* Assignment *
The requested output is every line from the one with "Task: Select Open" through the last line below, printed exactly.

* Data under study *
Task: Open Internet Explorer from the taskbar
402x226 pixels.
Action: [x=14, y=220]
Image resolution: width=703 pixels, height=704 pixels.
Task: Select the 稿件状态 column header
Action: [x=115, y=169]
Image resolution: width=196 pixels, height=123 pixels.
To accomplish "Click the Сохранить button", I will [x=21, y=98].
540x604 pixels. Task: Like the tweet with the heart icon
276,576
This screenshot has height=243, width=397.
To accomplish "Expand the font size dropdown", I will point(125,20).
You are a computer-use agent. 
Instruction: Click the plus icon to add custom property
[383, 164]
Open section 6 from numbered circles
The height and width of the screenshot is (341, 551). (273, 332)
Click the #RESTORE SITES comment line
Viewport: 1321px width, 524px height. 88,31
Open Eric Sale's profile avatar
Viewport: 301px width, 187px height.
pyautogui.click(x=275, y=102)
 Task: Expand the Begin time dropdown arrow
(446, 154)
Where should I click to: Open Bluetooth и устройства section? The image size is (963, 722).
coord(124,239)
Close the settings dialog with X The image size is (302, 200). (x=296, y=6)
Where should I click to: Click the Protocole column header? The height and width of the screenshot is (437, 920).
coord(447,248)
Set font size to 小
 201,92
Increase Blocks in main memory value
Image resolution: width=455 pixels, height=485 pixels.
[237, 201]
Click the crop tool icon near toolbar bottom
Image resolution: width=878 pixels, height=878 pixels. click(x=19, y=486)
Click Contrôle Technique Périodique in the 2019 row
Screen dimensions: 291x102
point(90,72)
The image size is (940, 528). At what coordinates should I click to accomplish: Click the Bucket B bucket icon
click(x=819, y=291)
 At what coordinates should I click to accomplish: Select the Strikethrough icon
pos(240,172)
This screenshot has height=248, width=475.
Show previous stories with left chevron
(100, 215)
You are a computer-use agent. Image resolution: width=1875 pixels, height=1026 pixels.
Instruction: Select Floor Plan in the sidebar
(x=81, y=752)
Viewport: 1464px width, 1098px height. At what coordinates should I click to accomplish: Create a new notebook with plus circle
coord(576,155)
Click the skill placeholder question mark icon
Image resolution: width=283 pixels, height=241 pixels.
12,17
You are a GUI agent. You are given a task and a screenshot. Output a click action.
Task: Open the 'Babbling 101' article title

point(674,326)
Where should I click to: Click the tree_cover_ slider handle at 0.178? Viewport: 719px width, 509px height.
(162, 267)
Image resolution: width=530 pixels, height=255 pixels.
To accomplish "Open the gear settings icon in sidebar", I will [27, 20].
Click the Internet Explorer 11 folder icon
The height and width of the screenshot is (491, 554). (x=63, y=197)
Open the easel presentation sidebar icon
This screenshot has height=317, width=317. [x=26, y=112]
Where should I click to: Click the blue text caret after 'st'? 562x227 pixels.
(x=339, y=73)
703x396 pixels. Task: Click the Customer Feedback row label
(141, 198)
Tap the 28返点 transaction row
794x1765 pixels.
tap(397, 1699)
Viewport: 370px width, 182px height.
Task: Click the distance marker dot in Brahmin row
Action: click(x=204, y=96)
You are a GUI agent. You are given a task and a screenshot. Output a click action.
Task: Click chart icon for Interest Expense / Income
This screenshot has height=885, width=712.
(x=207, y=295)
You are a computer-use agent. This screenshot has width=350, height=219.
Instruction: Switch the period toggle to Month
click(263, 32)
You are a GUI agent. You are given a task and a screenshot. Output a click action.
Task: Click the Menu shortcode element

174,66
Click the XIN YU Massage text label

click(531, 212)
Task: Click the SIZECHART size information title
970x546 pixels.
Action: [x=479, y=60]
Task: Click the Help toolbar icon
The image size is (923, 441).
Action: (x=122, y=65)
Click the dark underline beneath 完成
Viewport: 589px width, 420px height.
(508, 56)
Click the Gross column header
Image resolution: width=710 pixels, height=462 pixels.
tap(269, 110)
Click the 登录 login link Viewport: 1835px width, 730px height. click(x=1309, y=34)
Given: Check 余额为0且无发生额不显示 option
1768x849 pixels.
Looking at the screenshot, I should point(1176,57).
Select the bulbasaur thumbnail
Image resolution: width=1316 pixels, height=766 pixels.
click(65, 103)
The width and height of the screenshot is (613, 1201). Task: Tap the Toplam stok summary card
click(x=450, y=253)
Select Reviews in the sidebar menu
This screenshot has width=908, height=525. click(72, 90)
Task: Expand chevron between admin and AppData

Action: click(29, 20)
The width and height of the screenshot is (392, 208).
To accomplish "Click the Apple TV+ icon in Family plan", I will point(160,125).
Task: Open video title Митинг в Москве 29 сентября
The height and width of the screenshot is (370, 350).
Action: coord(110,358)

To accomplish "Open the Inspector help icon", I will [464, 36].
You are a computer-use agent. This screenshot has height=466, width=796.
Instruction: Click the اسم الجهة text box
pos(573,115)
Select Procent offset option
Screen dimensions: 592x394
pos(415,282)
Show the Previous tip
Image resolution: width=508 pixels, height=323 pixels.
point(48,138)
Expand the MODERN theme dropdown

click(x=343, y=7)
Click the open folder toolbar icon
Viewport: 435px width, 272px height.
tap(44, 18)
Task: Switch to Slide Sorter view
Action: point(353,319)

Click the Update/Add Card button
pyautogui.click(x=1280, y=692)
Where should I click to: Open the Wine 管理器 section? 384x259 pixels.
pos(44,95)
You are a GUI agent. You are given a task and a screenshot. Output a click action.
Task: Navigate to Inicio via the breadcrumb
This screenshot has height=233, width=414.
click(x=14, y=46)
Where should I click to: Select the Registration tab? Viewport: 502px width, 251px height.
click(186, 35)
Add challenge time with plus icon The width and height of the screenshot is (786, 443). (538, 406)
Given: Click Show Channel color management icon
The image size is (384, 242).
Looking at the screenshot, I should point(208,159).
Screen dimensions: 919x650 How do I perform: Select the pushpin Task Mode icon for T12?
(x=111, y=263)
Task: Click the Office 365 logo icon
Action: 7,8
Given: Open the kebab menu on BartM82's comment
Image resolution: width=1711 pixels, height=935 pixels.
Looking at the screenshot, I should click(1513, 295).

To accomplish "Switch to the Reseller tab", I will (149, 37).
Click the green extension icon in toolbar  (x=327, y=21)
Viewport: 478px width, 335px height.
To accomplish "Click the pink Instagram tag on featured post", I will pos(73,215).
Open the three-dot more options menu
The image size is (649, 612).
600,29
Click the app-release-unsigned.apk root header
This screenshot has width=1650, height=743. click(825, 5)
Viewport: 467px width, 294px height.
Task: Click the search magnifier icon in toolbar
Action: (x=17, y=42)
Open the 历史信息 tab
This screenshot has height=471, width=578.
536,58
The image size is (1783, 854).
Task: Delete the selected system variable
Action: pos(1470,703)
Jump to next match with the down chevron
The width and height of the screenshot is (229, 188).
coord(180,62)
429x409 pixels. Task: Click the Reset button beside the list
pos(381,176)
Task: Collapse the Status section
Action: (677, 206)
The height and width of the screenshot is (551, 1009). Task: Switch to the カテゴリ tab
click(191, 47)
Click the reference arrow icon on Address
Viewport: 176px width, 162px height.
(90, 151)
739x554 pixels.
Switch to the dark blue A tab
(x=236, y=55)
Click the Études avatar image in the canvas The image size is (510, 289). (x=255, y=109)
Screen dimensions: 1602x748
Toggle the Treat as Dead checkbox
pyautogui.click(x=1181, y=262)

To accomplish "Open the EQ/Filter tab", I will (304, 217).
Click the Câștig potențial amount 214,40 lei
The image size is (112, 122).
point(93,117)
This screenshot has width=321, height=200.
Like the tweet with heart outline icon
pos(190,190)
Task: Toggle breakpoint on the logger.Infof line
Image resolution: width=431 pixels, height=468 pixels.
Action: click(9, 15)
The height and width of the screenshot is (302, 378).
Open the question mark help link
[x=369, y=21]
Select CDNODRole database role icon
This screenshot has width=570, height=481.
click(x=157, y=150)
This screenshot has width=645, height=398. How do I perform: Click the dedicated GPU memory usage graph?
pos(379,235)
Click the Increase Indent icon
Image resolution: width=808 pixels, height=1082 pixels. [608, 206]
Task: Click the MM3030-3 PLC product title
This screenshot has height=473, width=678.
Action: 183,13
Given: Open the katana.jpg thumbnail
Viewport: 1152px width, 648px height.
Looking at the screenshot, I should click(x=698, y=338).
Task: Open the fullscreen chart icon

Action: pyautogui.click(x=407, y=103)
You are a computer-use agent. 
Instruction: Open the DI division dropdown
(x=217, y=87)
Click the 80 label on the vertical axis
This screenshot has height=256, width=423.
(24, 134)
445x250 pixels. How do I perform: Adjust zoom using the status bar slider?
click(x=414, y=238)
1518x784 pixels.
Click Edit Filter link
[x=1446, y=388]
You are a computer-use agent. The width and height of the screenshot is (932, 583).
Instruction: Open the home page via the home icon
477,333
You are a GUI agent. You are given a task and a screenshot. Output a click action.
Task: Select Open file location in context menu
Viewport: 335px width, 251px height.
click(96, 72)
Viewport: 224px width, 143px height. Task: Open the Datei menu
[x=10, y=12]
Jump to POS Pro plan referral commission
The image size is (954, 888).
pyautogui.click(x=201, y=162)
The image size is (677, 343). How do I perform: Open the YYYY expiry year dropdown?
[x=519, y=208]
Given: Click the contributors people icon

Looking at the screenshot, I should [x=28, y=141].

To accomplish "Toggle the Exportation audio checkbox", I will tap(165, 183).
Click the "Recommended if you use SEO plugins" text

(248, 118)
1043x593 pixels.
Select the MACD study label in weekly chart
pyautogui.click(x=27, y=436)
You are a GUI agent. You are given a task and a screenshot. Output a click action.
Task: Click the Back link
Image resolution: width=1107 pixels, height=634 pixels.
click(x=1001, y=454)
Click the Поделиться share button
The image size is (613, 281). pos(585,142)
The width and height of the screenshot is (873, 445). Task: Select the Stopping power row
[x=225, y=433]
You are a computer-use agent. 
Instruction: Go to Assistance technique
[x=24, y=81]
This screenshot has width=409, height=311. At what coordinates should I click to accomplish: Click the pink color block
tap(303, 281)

* Solution *
Task: Select Open file location in context menu
Viewport: 335px width, 251px height.
click(96, 72)
Viewport: 224px width, 143px height. Task: Open the Datei menu
[x=10, y=12]
Jump to POS Pro plan referral commission
The image size is (954, 888).
pyautogui.click(x=201, y=162)
The image size is (677, 343). How do I perform: Open the YYYY expiry year dropdown?
[x=519, y=208]
Given: Click the contributors people icon

Looking at the screenshot, I should [x=28, y=141].

To accomplish "Toggle the Exportation audio checkbox", I will tap(165, 183).
Click the "Recommended if you use SEO plugins" text

(248, 118)
1043x593 pixels.
Select the MACD study label in weekly chart
pyautogui.click(x=27, y=436)
You are a GUI agent. You are given a task and a screenshot. Output a click action.
Task: Click the Back link
Image resolution: width=1107 pixels, height=634 pixels.
click(x=1001, y=454)
Click the Поделиться share button
The image size is (613, 281). pos(585,142)
The width and height of the screenshot is (873, 445). Task: Select the Stopping power row
[x=225, y=433]
You are a computer-use agent. 
Instruction: Go to Assistance technique
[x=24, y=81]
This screenshot has width=409, height=311. At what coordinates should I click to accomplish: Click the pink color block
tap(303, 281)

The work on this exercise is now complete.